═════ Extrait du document

Par Me Christine Lutfy
Avec les plus récents changements législatifs, la copropriété perd en popularité, surtout en ce qui concerne les petits ensembles.
Nombreux sont les appels de copropriétaires qui désirent mettre fin à leur copropriété.
Analyses de faisabilité
Avant d’entreprendre toute démarche visant à mettre fin à la copropriété, il faut en vérifier la faisabilité, tant sur le plan mécanique, règlementaire que juridique.
L’analyse mécanique concerne la situation et l’état des lieux. Est-ce que les bâtiments de la copropriété sont indépendants sur le plan physique, dans le respect du code du bâtiment? Partagent-ils des systèmes telle l’entrée principale pour l’eau et les égouts? L’architecte s’avère généralement l’expert de confiance pour effectuer une telle analyse.
L’analyse règlementaire trouve sa source auprès de la municipalité où est située la copropriété. La mise en place d’une copropriété est souvent une condition municipale à l’origine du projet, et il faudra s’assurer que de mettre fin à la copropriété ne contrevient pas à une règle municipale. Le professionnel le mieux placé pour répondre à cette question est l’urbaniste, quoique des architectes et des arpenteurs-géomètres ont déjà su y répondre.
L’analyse juridique vise, quant à elle, à comprendre pourquoi la copropriété a été instituée à l’origine et voir si d’autres outils juridiques devront être mis en place pour compenser l’absence de copropriété. L’analyse juridique s’avère plus profitable une fois que l’analyse mécanique et municipale ont été réalisées. Elle doit être effectuée par un notaire ou un avocat détenant une certaine expertise en droit de la copropriété.
Dans la mesure où les analyses mécanique, règlementaire et juridique s’avèrent concluantes, la procédure pour mettre fin à la copropriété est prévue aux articles 1108 et 1109 du Code civil du Québec [1], lesquels se lisent comme suit :
« 1108. Il peut être mis fin à la copropriété par décision des trois quarts des copropriétaires représentant 90% des voix de tous les copropriétaires.
La décision de mettre fin à la copropriété doit être consignée dans un écrit que signent le syndicat et les personnes détenant des hypothèques sur tout ou partie de l’immeuble. Cette décision est inscrite au registre foncier, sous les numéros d’immatriculation des parties communes et des parties privatives »

══════════
═════ Données fournies

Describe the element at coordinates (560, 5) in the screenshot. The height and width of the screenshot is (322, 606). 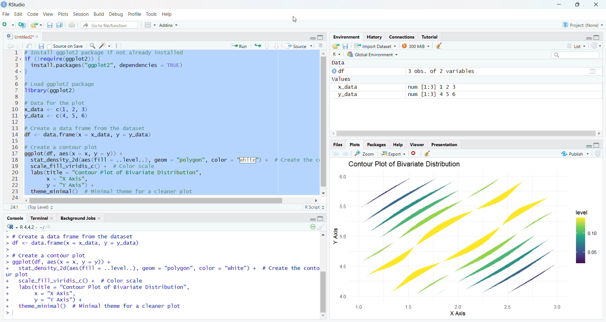
I see `minimize` at that location.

══════════

Consigne:
Dans le passage sur la fin de la copropriété, condensez sous forme de liste le paragraphe qui commence par « L’analyse juridique vise, quant à elle » en gardant ses faits essentiels. Ce matériel est indépendant du passage sur la fin de la copropriété.

Réponse rédigée:
- Objet : comprendre pourquoi la copropriété a été instituée à l’origine et voir si d’autres outils juridiques devront compenser son absence.
- Moment : plus profitable une fois les analyses mécanique et municipale réalisées.
- Intervenant : un notaire ou un avocat ayant une certaine expertise en droit de la copropriété.